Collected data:
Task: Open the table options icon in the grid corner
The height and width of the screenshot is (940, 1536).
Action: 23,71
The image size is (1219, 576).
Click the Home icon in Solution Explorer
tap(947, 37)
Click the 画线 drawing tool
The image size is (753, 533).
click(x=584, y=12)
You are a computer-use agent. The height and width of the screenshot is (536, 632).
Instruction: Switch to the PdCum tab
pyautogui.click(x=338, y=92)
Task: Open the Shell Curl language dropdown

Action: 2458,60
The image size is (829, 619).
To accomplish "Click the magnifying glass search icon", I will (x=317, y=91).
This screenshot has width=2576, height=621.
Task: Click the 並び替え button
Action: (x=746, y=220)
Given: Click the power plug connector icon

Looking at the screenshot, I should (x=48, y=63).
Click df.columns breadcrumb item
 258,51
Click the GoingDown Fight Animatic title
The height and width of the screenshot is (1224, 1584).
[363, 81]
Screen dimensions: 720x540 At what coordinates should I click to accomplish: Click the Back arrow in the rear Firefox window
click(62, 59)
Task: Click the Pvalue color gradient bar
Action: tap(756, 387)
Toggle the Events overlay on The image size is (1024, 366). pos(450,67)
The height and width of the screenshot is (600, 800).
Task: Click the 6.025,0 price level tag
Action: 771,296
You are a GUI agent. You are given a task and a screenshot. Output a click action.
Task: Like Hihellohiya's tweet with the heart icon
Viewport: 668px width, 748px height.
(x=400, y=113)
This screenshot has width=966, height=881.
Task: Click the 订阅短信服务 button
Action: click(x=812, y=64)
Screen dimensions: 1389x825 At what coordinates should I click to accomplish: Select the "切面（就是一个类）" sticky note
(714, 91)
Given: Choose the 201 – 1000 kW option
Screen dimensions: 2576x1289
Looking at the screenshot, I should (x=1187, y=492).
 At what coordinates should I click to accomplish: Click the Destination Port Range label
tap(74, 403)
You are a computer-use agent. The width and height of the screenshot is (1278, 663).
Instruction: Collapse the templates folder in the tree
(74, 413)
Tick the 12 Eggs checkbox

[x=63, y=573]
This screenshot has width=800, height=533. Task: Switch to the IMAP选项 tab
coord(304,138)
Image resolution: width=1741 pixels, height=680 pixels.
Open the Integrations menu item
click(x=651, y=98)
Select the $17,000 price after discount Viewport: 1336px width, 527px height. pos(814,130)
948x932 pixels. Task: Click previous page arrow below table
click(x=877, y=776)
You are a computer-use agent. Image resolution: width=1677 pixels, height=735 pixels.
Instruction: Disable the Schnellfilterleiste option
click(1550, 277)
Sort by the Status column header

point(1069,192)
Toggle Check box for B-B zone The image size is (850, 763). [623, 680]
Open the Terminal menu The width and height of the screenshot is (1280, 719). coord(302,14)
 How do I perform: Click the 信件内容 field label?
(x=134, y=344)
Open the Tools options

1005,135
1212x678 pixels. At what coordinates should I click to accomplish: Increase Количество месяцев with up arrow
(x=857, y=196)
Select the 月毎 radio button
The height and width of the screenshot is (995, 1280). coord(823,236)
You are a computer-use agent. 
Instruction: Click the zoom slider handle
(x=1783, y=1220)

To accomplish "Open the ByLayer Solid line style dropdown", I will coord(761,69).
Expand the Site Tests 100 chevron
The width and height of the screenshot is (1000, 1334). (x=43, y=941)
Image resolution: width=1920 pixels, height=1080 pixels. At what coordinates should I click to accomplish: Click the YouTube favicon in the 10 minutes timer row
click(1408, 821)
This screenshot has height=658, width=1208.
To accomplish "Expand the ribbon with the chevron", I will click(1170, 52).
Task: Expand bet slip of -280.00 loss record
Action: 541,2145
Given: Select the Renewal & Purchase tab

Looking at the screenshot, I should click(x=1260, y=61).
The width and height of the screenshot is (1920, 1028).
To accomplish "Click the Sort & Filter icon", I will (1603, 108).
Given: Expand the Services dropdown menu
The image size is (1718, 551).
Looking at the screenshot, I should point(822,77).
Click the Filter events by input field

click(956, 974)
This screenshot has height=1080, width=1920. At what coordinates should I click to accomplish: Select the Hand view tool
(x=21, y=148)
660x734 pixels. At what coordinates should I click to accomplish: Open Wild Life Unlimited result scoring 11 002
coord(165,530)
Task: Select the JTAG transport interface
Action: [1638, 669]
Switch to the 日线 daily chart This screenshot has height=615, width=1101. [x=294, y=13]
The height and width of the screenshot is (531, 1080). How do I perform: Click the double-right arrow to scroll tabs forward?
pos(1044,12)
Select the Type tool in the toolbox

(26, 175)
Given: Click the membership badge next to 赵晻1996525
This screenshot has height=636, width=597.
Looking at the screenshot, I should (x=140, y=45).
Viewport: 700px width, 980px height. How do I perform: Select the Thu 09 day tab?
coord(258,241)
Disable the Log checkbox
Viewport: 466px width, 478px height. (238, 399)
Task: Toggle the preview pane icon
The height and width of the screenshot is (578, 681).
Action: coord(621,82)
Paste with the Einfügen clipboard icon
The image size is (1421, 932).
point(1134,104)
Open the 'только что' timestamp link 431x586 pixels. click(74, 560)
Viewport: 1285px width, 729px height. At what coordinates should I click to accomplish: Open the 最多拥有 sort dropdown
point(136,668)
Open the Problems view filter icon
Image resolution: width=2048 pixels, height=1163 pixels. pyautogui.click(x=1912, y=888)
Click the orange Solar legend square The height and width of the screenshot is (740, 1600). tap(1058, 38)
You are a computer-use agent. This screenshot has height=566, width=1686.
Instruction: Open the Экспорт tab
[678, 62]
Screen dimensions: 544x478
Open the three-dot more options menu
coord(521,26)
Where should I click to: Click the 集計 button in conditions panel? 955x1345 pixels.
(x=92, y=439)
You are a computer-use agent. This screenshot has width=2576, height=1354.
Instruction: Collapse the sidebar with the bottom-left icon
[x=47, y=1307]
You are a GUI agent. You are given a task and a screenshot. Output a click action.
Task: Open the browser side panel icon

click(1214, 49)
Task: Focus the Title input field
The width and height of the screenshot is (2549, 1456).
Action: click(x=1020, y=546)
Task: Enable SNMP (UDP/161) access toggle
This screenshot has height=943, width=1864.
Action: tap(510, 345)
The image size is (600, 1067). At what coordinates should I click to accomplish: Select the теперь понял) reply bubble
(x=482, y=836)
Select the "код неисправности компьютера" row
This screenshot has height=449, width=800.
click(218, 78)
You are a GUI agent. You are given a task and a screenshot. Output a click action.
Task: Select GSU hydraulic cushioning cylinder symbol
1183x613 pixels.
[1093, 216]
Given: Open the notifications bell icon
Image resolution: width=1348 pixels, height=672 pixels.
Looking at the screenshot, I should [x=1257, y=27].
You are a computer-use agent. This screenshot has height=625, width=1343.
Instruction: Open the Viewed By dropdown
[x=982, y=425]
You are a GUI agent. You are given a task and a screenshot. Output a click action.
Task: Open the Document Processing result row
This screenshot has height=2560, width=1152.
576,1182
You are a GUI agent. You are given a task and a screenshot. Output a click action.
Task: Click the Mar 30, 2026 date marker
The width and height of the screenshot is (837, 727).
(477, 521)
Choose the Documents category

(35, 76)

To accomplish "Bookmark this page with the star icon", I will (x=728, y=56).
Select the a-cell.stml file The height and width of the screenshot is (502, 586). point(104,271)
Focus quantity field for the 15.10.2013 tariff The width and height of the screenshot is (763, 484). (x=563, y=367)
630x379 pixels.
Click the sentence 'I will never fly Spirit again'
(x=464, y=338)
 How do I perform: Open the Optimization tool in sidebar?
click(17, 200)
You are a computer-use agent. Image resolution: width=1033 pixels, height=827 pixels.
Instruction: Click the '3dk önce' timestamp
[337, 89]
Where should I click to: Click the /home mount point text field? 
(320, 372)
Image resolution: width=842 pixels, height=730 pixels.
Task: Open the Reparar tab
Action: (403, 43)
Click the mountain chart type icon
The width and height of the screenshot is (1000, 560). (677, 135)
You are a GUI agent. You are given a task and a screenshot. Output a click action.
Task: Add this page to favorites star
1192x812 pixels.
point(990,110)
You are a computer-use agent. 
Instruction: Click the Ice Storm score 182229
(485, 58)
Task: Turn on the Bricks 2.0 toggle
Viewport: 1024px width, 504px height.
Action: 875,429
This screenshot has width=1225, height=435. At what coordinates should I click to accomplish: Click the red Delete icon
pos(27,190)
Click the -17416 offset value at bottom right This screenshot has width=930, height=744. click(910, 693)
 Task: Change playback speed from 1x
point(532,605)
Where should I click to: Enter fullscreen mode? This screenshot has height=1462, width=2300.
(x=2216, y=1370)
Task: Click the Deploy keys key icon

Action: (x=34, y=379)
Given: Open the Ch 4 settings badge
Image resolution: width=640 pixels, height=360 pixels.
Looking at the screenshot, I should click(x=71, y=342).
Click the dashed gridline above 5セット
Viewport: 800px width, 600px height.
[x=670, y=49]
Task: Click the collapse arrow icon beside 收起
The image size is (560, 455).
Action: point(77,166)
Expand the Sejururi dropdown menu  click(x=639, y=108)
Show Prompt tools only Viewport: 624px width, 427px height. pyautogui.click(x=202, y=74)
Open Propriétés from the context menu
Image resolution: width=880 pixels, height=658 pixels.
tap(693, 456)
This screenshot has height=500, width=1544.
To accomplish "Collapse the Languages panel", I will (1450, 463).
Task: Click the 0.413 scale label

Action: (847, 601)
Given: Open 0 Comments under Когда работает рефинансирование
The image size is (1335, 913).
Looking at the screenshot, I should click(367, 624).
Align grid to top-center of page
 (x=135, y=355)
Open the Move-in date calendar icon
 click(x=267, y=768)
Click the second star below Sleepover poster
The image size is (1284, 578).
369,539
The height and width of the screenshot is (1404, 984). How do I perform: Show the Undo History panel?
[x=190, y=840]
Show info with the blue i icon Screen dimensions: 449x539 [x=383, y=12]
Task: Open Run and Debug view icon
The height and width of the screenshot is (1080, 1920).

* **Exercise task**
How many lines in the material contain the string "table"? Reply with the number alone.

* **Finished exercise**
2